Root rots and graying nephrolepis are some of the most common diseases for Boston fern plants. Prevent these by buying healthy plants and not overwatering. If you notice yellowing fronds, make sure the plants have good circulation and keep the soil drier.
Boston fern plants do not require regular pruning. Feel free to remove broken or yellowed leaves that look unattractive.
Potting and Repotting Boston Fern Plants
Boston fern plants look amazing in pots on a front porch, a hanging basket, or as part of outdoor landscaping. If you live in a climate zone that isn’t suitable for these ferns, you will need to pot them for indoor use.
Use a pot that is at least 6 inches deep and one that is 1-2 inches larger than the root ball of the fern. This will give it room to grow. Once your fern does not have any more room in its current pot, repot in a larger pot to allow it to grow larger.
Boston Fern Propagation
Propagate Boston fern plants in two ways: divide the large plant or plant runners. To divide your plant, wait until the plant is dry, take a clean knife and cut the fern’s root ball into smaller sections. Repot each section in well-draining soil.
To plant runners, remove runners from the base of the fern and repot these runners.
Frequently Asked Questions (FAQ)FAQ
Where are there Boston ferns for sale?
Boston fern plants are available at a wide variety of stores. In the summer, find Boston ferns at local nurseries, but also at grocery stores and DIY stores. Wherever you buy your ferns, look for healthy plants that are free from pests, disease, and brown and yellow leaves.

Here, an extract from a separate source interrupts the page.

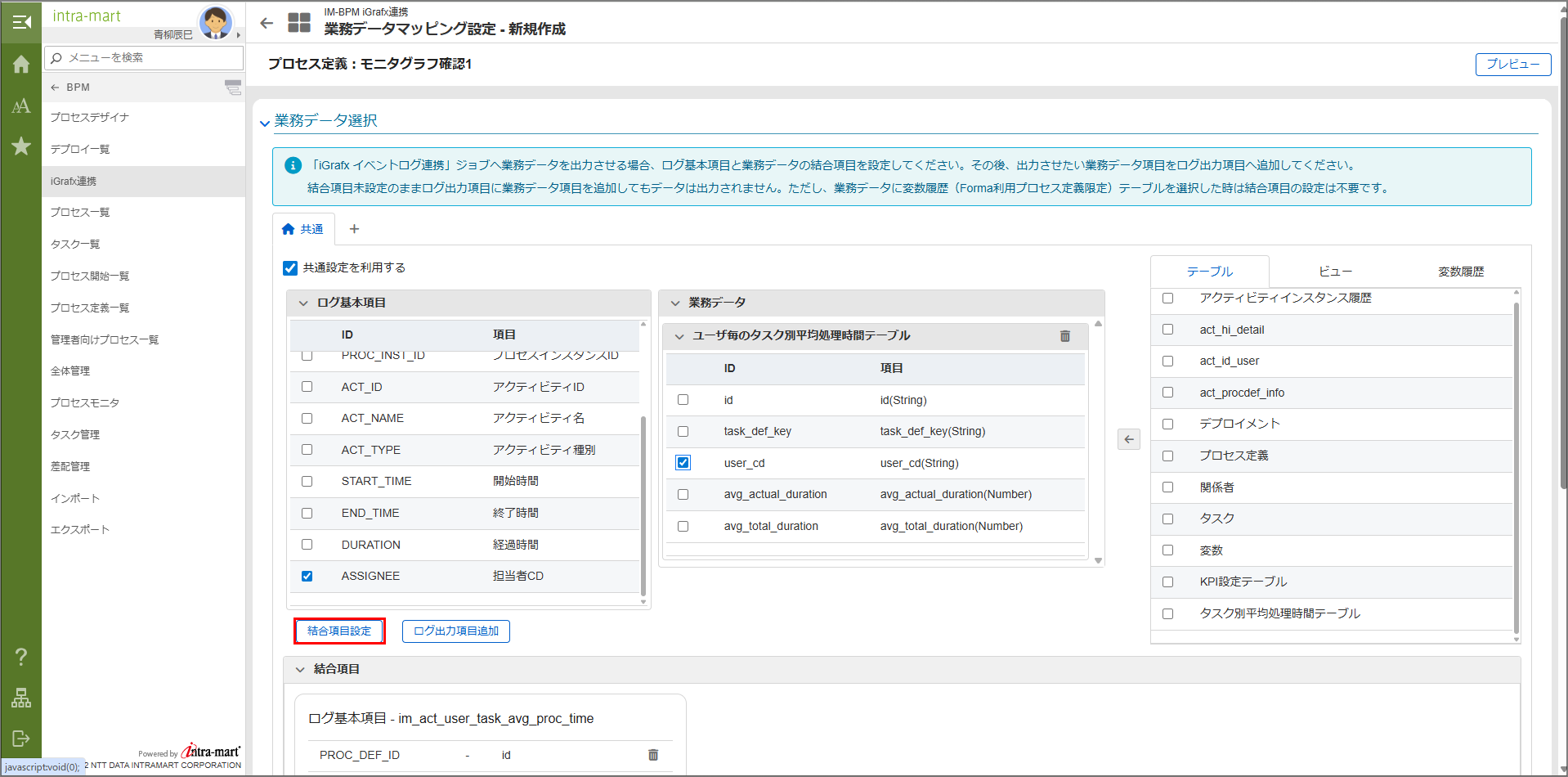Click the help question mark icon
Image resolution: width=1568 pixels, height=777 pixels.
21,657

How many Boston fern varieties exist?
According to the horticultural experts at the University of Florida, the exact number of Nephrolepis exaltata varieties is unknown. New varieties are forming and old varieties are lost all the time. Even so, there are around 50 varieties that are recognized as commercial varieties. Some of the most common varieties are Fluffy Ruffles Fern, Kimberly Queen Fern, Tiger Fern, Golden Boston, and Marisa.
Are Boston ferns toxic to cats and dogs?
Boston ferns are some of the few ferns that are not toxic to small animals or humans. If your cat or dog likes nibbling the Boston fern fronds, spray the plant with a mixture of water and vinegar to discourage this behavior.

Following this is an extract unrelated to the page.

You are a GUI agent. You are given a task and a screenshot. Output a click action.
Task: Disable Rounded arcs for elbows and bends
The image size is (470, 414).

How different is Boston fern care indoors and outdoors?
If you live in USDA growing zones 9-11, Boston fern plants can be grown outdoors. The best care they need is for you to make sure that they get enough water from the rain and fertilize as needed. If you don’t live in these climate zones, you need to bring your ferns to overwinter inside. Keep the humidity up, consistent moisture in the soil, and move plants away from heating vents that dry them out.
What companion plants look the best with Boston ferns?
Boston ferns look beautiful as a part of container gardens, other outdoor landscaping, or indoor gardens. Plants that look the best with Boston ferns are plants that work well in the shade. Look for astilbe, caladium, hostas, impatiens, and begonias to pair with Boston fern varieties.
Boston fern plants are an amazing variety of sword fern. While it may resemble its more fussy relation like the maidenhair fern, it is easier to grow and less particular about exact conditions. Beyond its beauty, others have touted the Boston fern for its indoor air purification benefits similar to the areca palm. Whatever the reason, Boston fern plants are wonderful for indoor or outdoor use. With just a minimum of care, you can keep these plants thriving and gorgeous.